The South American lungfish is an extraordinary creature – in some sense, a living fossil. Inhabiting slow-moving and stagnant waters in Brazil, Argentina, Peru, Colombia, Venezuela, French Guiana and Paraguay, it is the nearest living relative to the first land vertebrates and closely resembles its primordial ancestors dating back more than 400 million years.
This freshwater species (Lepidosiren paradoxa) also has another distinction: the largest genome – all the genetic information of an organism – of any animal on the earth. Scientists have now sequenced its genome, finding it to be about 30-times the size of the human genetic blueprint.
The metric for genome size was the number of base pairs, the fundamental units of DNA, in an organism’s cellular nuclei. If stretched out like from a ball of yarn, the length of the DNA in each cell of this lungfish would extend almost 60 metres. The human genome would extend a mere 2 metres.
“Our analyses revealed that the South American lungfish genome grew massively during the past 100 million years, adding the equivalent of one human genome every 10 million years,” said evolutionary biologist Igor Schneider of Louisiana State University, one of the authors of the study published this week in the journal Nature.
In fact, 18 of the 19 South American lungfish chromosomes – the threadlike structures that carry an organism’s genomic information – are each individually larger than the entire human genome, Schneider said.
While huge, there are plants whose genome is larger. The current record holder is a fork fern species, called Tmesipteris oblanceolata, in the French overseas territory of New Caledonia in the Pacific. Its genome is more than 50 times the human genome’s size.

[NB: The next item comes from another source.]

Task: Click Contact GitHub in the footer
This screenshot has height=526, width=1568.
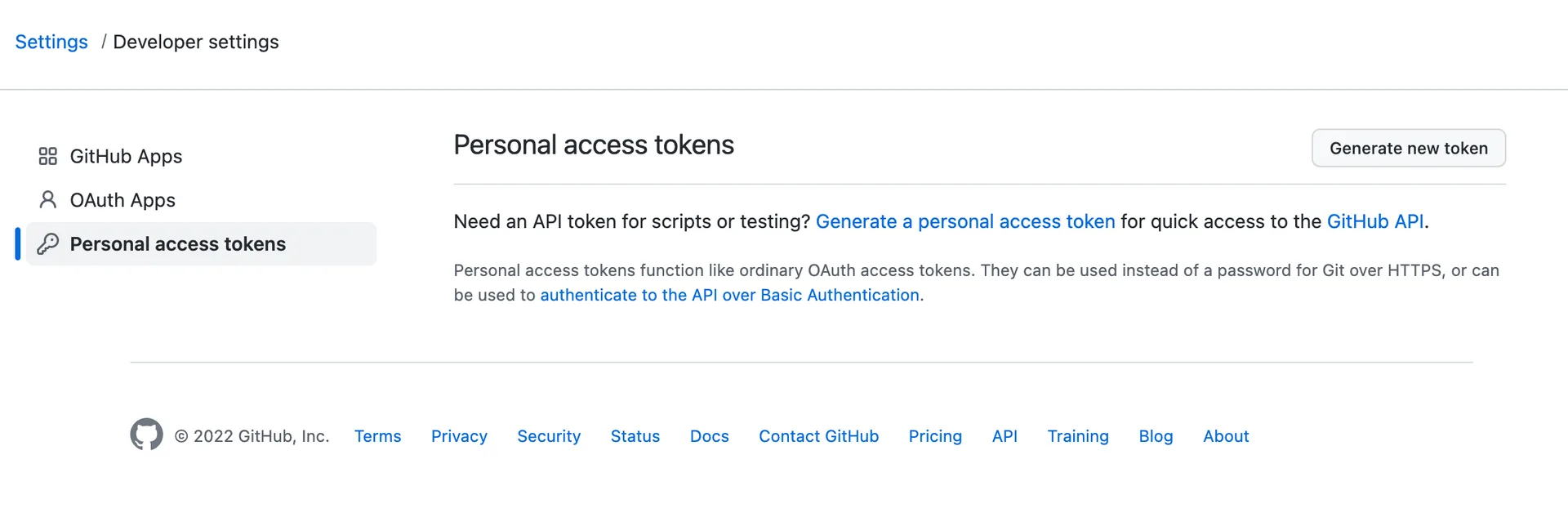Action: point(819,436)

Until now, the largest-known animal genome was that of another lungfish, the Australian lungfish (Neoceratodus forsteri). The South American lungfish’s genome was more than twice as big. The world’s four other lungfish species live in Africa, also with large genomes.
Lungfish genomes are largely composed of repetitive elements – about 90% of the genome. The researchers said the massive genome expansion documented in lungfish genomes seems to be related to a reduction in these species of a mechanism that ordinarily suppresses such genomic repetition.
“Animal genome sizes vary greatly, but the significance and causes of genome size variation remain unclear. Our study advances our understanding of genome biology and structure by identifying mechanisms that control genome size while maintaining chromosome stability,” Schneider said.
The South American lungfish reaches up to about 1.25 metres long. While other fish rely upon gills to breathe, lungfish also possess a pair of lung-like organs. It lives in oxygen-starved, swampy environs of the Amazon and Parana-Paraguay River basins, and supplements the oxygen gotten from the water by breathing in oxygen from the air.
Lungfish first appeared during the Devonian Period. It was during the Devonian that one of the most important moments in the history of life on the earth occurred: when fish possessing lungs and muscular fins evolved into the first tetrapods, the four-limbed land vertebrates that now include amphibians, reptiles, birds and mammals.
Because the forerunners of today’s lungfish were ancestral to the tetrapods, their genomes can provide insight into how vertebrates long ago evolved features such as limbs that enabled life on land.
For instance, the researchers showed that the genetic machinery controlling the activity of the so-called Sonic Hedgehog Shh gene, which regulates important events during embryonic development, likely governed the formation of the bony equivalent of digits in the lungfish fin. Those digits present in the lungfish fin eventually evolved into fingers and toes in tetrapods.
“Tetrapod ancestors conquered land with limbs that evolved from fins, and were breathing air through lungs. These features probably predated the colonisation of land. Only by studying the biology of the surviving lungfish lineages can we investigate the genomic basis and molecular-developmental mechanisms that facilitated the water-land transition of vertebrates,” Schneider said.